**BRIEF:**
The answer must repeat each line of the material exactly.

---------- MATERIAL PROVIDED

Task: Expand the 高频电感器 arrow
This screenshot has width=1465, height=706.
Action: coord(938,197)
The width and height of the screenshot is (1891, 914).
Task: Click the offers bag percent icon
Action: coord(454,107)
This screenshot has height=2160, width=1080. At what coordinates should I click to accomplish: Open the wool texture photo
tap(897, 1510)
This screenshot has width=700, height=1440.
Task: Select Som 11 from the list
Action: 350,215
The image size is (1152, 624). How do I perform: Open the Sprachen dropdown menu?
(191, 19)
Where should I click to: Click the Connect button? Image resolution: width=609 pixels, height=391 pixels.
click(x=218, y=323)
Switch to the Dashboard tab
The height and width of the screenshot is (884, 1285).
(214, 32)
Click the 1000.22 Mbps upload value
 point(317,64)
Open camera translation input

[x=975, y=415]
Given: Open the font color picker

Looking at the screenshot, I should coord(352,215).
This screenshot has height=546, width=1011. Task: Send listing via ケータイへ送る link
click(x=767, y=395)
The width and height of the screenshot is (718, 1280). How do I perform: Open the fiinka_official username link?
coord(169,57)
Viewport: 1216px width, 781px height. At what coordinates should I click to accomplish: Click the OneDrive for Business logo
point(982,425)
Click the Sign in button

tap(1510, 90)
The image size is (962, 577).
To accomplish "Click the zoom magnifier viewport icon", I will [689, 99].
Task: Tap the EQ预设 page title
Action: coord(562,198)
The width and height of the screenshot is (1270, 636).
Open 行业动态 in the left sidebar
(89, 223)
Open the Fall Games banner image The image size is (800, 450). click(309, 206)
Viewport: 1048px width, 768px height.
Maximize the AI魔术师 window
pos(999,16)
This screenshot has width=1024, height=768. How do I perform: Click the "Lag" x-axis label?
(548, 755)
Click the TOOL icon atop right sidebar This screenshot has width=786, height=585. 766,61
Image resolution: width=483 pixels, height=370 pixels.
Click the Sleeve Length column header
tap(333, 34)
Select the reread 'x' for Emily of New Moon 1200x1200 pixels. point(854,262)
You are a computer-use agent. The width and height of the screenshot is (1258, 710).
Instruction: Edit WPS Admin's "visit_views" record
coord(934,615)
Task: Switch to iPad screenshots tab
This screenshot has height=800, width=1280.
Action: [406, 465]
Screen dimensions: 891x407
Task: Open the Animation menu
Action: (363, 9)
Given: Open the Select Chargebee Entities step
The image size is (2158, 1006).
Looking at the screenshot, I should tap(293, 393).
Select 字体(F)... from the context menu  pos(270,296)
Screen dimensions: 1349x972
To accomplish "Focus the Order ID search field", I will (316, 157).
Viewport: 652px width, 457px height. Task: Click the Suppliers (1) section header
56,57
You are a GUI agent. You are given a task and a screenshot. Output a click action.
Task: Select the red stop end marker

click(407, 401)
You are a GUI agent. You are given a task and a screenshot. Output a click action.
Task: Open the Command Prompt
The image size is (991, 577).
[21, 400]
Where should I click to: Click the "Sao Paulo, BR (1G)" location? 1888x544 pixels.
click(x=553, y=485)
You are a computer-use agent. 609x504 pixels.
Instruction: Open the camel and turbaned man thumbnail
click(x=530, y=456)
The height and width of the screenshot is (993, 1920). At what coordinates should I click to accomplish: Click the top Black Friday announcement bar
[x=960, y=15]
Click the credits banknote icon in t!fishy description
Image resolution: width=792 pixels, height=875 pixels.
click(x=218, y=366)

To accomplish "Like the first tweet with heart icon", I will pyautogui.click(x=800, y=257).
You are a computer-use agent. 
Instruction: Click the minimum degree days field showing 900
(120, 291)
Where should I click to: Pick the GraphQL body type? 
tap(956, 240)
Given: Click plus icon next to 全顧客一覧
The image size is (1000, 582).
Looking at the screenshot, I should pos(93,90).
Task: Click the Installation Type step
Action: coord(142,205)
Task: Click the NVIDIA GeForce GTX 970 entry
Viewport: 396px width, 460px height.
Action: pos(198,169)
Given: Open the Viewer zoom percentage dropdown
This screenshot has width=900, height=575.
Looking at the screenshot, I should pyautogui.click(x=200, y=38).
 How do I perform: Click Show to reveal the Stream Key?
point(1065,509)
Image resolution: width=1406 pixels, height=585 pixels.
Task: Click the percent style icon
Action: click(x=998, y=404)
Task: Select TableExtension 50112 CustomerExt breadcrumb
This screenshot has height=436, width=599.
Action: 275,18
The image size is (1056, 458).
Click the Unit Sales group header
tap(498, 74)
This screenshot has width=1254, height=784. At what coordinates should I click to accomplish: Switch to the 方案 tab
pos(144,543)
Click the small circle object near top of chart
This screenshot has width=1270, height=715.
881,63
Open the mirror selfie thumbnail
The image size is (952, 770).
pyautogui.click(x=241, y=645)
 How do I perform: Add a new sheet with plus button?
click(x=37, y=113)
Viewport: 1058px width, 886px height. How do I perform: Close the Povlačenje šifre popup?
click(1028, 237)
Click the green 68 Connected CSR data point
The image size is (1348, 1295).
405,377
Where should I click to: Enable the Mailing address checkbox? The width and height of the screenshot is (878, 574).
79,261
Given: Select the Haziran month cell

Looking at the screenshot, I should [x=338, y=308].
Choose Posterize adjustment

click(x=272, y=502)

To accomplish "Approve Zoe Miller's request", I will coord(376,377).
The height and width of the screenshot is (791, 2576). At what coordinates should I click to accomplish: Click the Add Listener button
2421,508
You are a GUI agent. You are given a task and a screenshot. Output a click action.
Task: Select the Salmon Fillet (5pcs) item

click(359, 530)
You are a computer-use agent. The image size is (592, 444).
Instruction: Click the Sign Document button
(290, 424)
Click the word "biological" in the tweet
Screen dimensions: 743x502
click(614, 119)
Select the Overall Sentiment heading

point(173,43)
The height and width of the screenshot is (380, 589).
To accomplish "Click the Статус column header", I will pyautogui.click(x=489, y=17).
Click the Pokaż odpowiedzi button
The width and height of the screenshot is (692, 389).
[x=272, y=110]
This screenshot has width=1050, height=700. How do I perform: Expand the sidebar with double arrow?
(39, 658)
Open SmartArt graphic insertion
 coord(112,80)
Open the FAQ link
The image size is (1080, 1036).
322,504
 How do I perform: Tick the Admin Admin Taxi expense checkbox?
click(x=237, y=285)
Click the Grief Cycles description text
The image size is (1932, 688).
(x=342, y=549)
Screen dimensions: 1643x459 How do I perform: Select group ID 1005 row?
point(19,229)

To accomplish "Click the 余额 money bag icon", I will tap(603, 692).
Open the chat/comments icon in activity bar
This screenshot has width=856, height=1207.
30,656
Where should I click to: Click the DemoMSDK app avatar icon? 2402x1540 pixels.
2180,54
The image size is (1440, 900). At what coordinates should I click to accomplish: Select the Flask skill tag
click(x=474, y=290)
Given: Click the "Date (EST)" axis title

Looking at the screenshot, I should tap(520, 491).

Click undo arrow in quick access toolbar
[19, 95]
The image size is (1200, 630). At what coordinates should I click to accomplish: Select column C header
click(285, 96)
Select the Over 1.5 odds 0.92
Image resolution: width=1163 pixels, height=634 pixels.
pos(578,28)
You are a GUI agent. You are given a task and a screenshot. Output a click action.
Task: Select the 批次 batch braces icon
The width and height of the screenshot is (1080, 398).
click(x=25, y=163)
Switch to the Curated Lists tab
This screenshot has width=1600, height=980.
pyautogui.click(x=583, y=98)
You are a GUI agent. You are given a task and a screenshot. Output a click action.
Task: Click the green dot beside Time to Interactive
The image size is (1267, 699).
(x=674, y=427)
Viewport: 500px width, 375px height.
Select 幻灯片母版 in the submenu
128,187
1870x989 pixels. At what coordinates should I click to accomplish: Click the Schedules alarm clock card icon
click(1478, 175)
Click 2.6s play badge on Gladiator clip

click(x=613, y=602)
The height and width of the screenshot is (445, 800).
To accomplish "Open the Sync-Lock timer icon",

--------------------

**WRITTEN REPLY:**
Task: Expand the 高频电感器 arrow
This screenshot has width=1465, height=706.
Action: coord(938,197)
The width and height of the screenshot is (1891, 914).
Task: Click the offers bag percent icon
Action: coord(454,107)
This screenshot has height=2160, width=1080. At what coordinates should I click to accomplish: Open the wool texture photo
tap(897, 1510)
This screenshot has width=700, height=1440.
Task: Select Som 11 from the list
Action: 350,215
The image size is (1152, 624). How do I perform: Open the Sprachen dropdown menu?
(191, 19)
Where should I click to: Click the Connect button? Image resolution: width=609 pixels, height=391 pixels.
click(x=218, y=323)
Switch to the Dashboard tab
The height and width of the screenshot is (884, 1285).
(214, 32)
Click the 1000.22 Mbps upload value
 point(317,64)
Open camera translation input

[x=975, y=415]
Given: Open the font color picker

Looking at the screenshot, I should coord(352,215).
This screenshot has height=546, width=1011. Task: Send listing via ケータイへ送る link
click(x=767, y=395)
The width and height of the screenshot is (718, 1280). How do I perform: Open the fiinka_official username link?
coord(169,57)
Viewport: 1216px width, 781px height. At what coordinates should I click to accomplish: Click the OneDrive for Business logo
point(982,425)
Click the Sign in button

tap(1510, 90)
The image size is (962, 577).
To accomplish "Click the zoom magnifier viewport icon", I will [689, 99].
Task: Tap the EQ预设 page title
Action: coord(562,198)
The width and height of the screenshot is (1270, 636).
Open 行业动态 in the left sidebar
(89, 223)
Open the Fall Games banner image The image size is (800, 450). click(309, 206)
Viewport: 1048px width, 768px height.
Maximize the AI魔术师 window
pos(999,16)
This screenshot has width=1024, height=768. How do I perform: Click the "Lag" x-axis label?
(548, 755)
Click the TOOL icon atop right sidebar This screenshot has width=786, height=585. 766,61
Image resolution: width=483 pixels, height=370 pixels.
Click the Sleeve Length column header
tap(333, 34)
Select the reread 'x' for Emily of New Moon 1200x1200 pixels. point(854,262)
You are a computer-use agent. The width and height of the screenshot is (1258, 710).
Instruction: Edit WPS Admin's "visit_views" record
coord(934,615)
Task: Switch to iPad screenshots tab
This screenshot has height=800, width=1280.
Action: [406, 465]
Screen dimensions: 891x407
Task: Open the Animation menu
Action: (363, 9)
Given: Open the Select Chargebee Entities step
The image size is (2158, 1006).
Looking at the screenshot, I should tap(293, 393).
Select 字体(F)... from the context menu  pos(270,296)
Screen dimensions: 1349x972
To accomplish "Focus the Order ID search field", I will (316, 157).
Viewport: 652px width, 457px height. Task: Click the Suppliers (1) section header
56,57
You are a GUI agent. You are given a task and a screenshot. Output a click action.
Task: Select the red stop end marker

click(407, 401)
You are a GUI agent. You are given a task and a screenshot. Output a click action.
Task: Open the Command Prompt
The image size is (991, 577).
[21, 400]
Where should I click to: Click the "Sao Paulo, BR (1G)" location? 1888x544 pixels.
click(x=553, y=485)
You are a computer-use agent. 609x504 pixels.
Instruction: Open the camel and turbaned man thumbnail
click(x=530, y=456)
The height and width of the screenshot is (993, 1920). At what coordinates should I click to accomplish: Click the top Black Friday announcement bar
[x=960, y=15]
Click the credits banknote icon in t!fishy description
Image resolution: width=792 pixels, height=875 pixels.
click(x=218, y=366)

To accomplish "Like the first tweet with heart icon", I will pyautogui.click(x=800, y=257).
You are a computer-use agent. 
Instruction: Click the minimum degree days field showing 900
(120, 291)
Where should I click to: Pick the GraphQL body type? 
tap(956, 240)
Given: Click plus icon next to 全顧客一覧
The image size is (1000, 582).
Looking at the screenshot, I should pos(93,90).
Task: Click the Installation Type step
Action: coord(142,205)
Task: Click the NVIDIA GeForce GTX 970 entry
Viewport: 396px width, 460px height.
Action: pos(198,169)
Given: Open the Viewer zoom percentage dropdown
This screenshot has width=900, height=575.
Looking at the screenshot, I should pyautogui.click(x=200, y=38).
 How do I perform: Click Show to reveal the Stream Key?
point(1065,509)
Image resolution: width=1406 pixels, height=585 pixels.
Task: Click the percent style icon
Action: click(x=998, y=404)
Task: Select TableExtension 50112 CustomerExt breadcrumb
This screenshot has height=436, width=599.
Action: 275,18
The image size is (1056, 458).
Click the Unit Sales group header
tap(498, 74)
This screenshot has width=1254, height=784. At what coordinates should I click to accomplish: Switch to the 方案 tab
pos(144,543)
Click the small circle object near top of chart
This screenshot has width=1270, height=715.
881,63
Open the mirror selfie thumbnail
The image size is (952, 770).
pyautogui.click(x=241, y=645)
 How do I perform: Add a new sheet with plus button?
click(x=37, y=113)
Viewport: 1058px width, 886px height. How do I perform: Close the Povlačenje šifre popup?
click(1028, 237)
Click the green 68 Connected CSR data point
The image size is (1348, 1295).
405,377
Where should I click to: Enable the Mailing address checkbox? The width and height of the screenshot is (878, 574).
79,261
Given: Select the Haziran month cell

Looking at the screenshot, I should [x=338, y=308].
Choose Posterize adjustment

click(x=272, y=502)

To accomplish "Approve Zoe Miller's request", I will coord(376,377).
The height and width of the screenshot is (791, 2576). At what coordinates should I click to accomplish: Click the Add Listener button
2421,508
You are a GUI agent. You are given a task and a screenshot. Output a click action.
Task: Select the Salmon Fillet (5pcs) item

click(359, 530)
You are a computer-use agent. The image size is (592, 444).
Instruction: Click the Sign Document button
(290, 424)
Click the word "biological" in the tweet
Screen dimensions: 743x502
click(614, 119)
Select the Overall Sentiment heading

point(173,43)
The height and width of the screenshot is (380, 589).
To accomplish "Click the Статус column header", I will pyautogui.click(x=489, y=17).
Click the Pokaż odpowiedzi button
The width and height of the screenshot is (692, 389).
[x=272, y=110]
This screenshot has width=1050, height=700. How do I perform: Expand the sidebar with double arrow?
(39, 658)
Open SmartArt graphic insertion
 coord(112,80)
Open the FAQ link
The image size is (1080, 1036).
322,504
 How do I perform: Tick the Admin Admin Taxi expense checkbox?
click(x=237, y=285)
Click the Grief Cycles description text
The image size is (1932, 688).
(x=342, y=549)
Screen dimensions: 1643x459 How do I perform: Select group ID 1005 row?
point(19,229)

To accomplish "Click the 余额 money bag icon", I will tap(603, 692).
Open the chat/comments icon in activity bar
This screenshot has width=856, height=1207.
30,656
Where should I click to: Click the DemoMSDK app avatar icon? 2402x1540 pixels.
2180,54
The image size is (1440, 900). At what coordinates should I click to accomplish: Select the Flask skill tag
click(x=474, y=290)
Given: Click the "Date (EST)" axis title

Looking at the screenshot, I should tap(520, 491).

Click undo arrow in quick access toolbar
[19, 95]
The image size is (1200, 630). At what coordinates should I click to accomplish: Select column C header
click(285, 96)
Select the Over 1.5 odds 0.92
Image resolution: width=1163 pixels, height=634 pixels.
pos(578,28)
You are a GUI agent. You are given a task and a screenshot. Output a click action.
Task: Select the 批次 batch braces icon
The width and height of the screenshot is (1080, 398).
click(x=25, y=163)
Switch to the Curated Lists tab
This screenshot has width=1600, height=980.
pyautogui.click(x=583, y=98)
You are a GUI agent. You are given a task and a screenshot. Output a click action.
Task: Click the green dot beside Time to Interactive
The image size is (1267, 699).
(x=674, y=427)
Viewport: 500px width, 375px height.
Select 幻灯片母版 in the submenu
128,187
1870x989 pixels. At what coordinates should I click to accomplish: Click the Schedules alarm clock card icon
click(1478, 175)
Click 2.6s play badge on Gladiator clip

click(x=613, y=602)
The height and width of the screenshot is (445, 800).
To accomplish "Open the Sync-Lock timer icon",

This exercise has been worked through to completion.